Prep-wise, students can expect around an hour of reading per class. The class is broken into four sections- The classics, such as Hamlet, The Odyssey, and Keats. It is succeeded by death’s denial, the first stage of grief as penned by Dylan Thomas and Keats. We enter a more modern, gritty take in acceptance and Its injuries with death doctor Elizabeth Kubler-Ross and portrayals of 9/11 and Hurricane Katrina. The final four weeks are perhaps the trippiest as we discuss intimations of immortality. Not necessarily true immortality, but what we leave behind and why our society needs death in spite of our fear of it.
And do we really fear death? Death is commonly portrayed as humanity’s greatest fear, and yet we see presidents such as Gerald Ford survive two assassination attempts and refuse to be shut in the White House for protection. We fear other things more than our fear of death, but we don’t examine this fear. We don’t challenge it, because death is inevitable. This class allows students a safe space to challenge that irrational fear.
“Death makes me sad and fearful,” student Jacob Hummel said. “My hope is that by furthering my understanding in any way might help to reduce these feelings or offer an understanding as to why I view death the way I do.”
Some views of death are more comedic, including takes on the death of religion if we stopped dying without explanation. Jose Saramago’s “Death With Interruptions” was met with enthusiasm from several students wishing to read more of it. In it, Death takes a holiday and human reactions vary, from general happiness, to worry over death and religious industries, and the horror of families with loved ones in comas that can neither wake up nor die.
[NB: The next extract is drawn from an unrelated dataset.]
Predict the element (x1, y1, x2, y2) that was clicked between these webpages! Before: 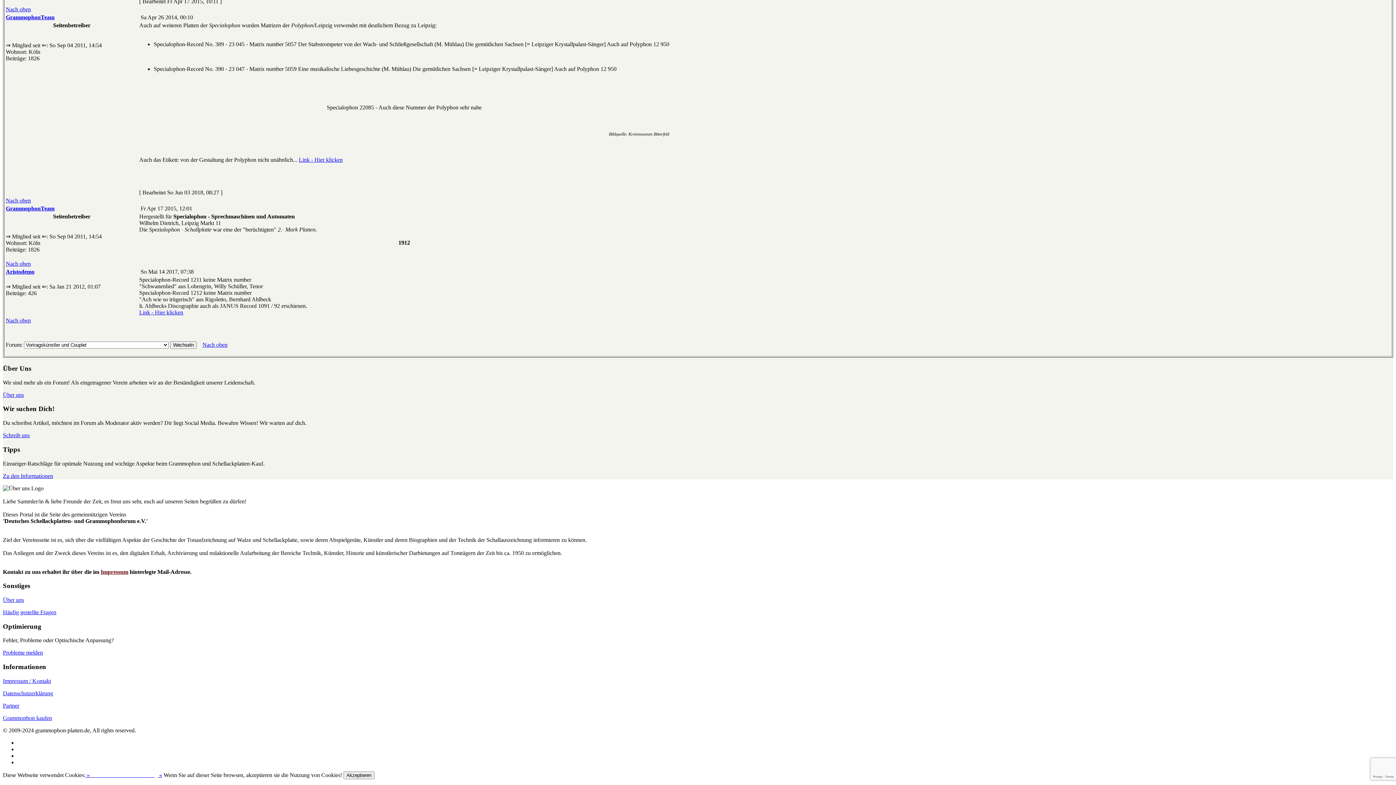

More zealous students may be satisfied by the decent amount of poetry analysis. Vincent Milay wrote of an “unhappy planet born to die” decades before Silent Spring. How did she know? What did she see in the man who “shone an hour… And like the sun went down into the sea, Leaving no spark to be remembered by.”
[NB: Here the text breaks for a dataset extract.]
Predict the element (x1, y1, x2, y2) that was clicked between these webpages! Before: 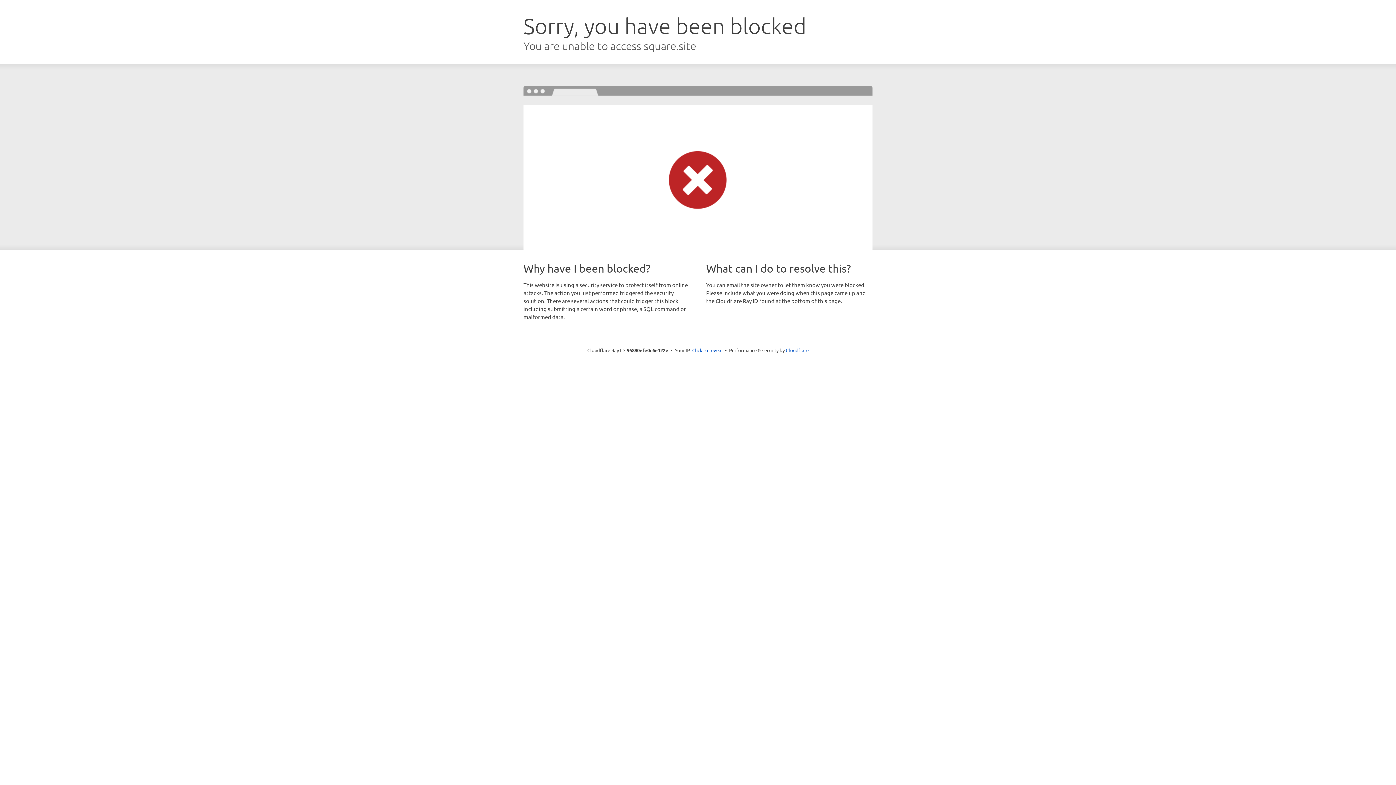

Eco death returns with Katrina, as we watch a first person account of the terror and death. Our protagonist, Kimberly Rivers Roberts, filmed herself, family, friends and dogs as they waited for and witnessed the storm. It is interspaced with dry news coverage that doesn’t reflect the realities of the people trapped in it, as well as mentions of Bush’s war and his reluctance to pull troops into hurricane aid.
What will students gain from taking such a class?
“I have no agenda,” Hart said. “My hope is that students will be a little more comfortable approaching death as part of life, as approaching dying as an inevitability for all of us.”
With death, there is also the legacy of the dying to consider. Why did those before us die, and what are we going to be known as when we die?
In the words of student Joan Esquibel, “Death is fascinating not because of the act itself, but the productions that are formulated in its wake. Its anonymity allows for beautiful pieces that we project our own feelings towards. These works are something worth understanding for myself and as an honor of their creators who are long gone, taken by their muse.”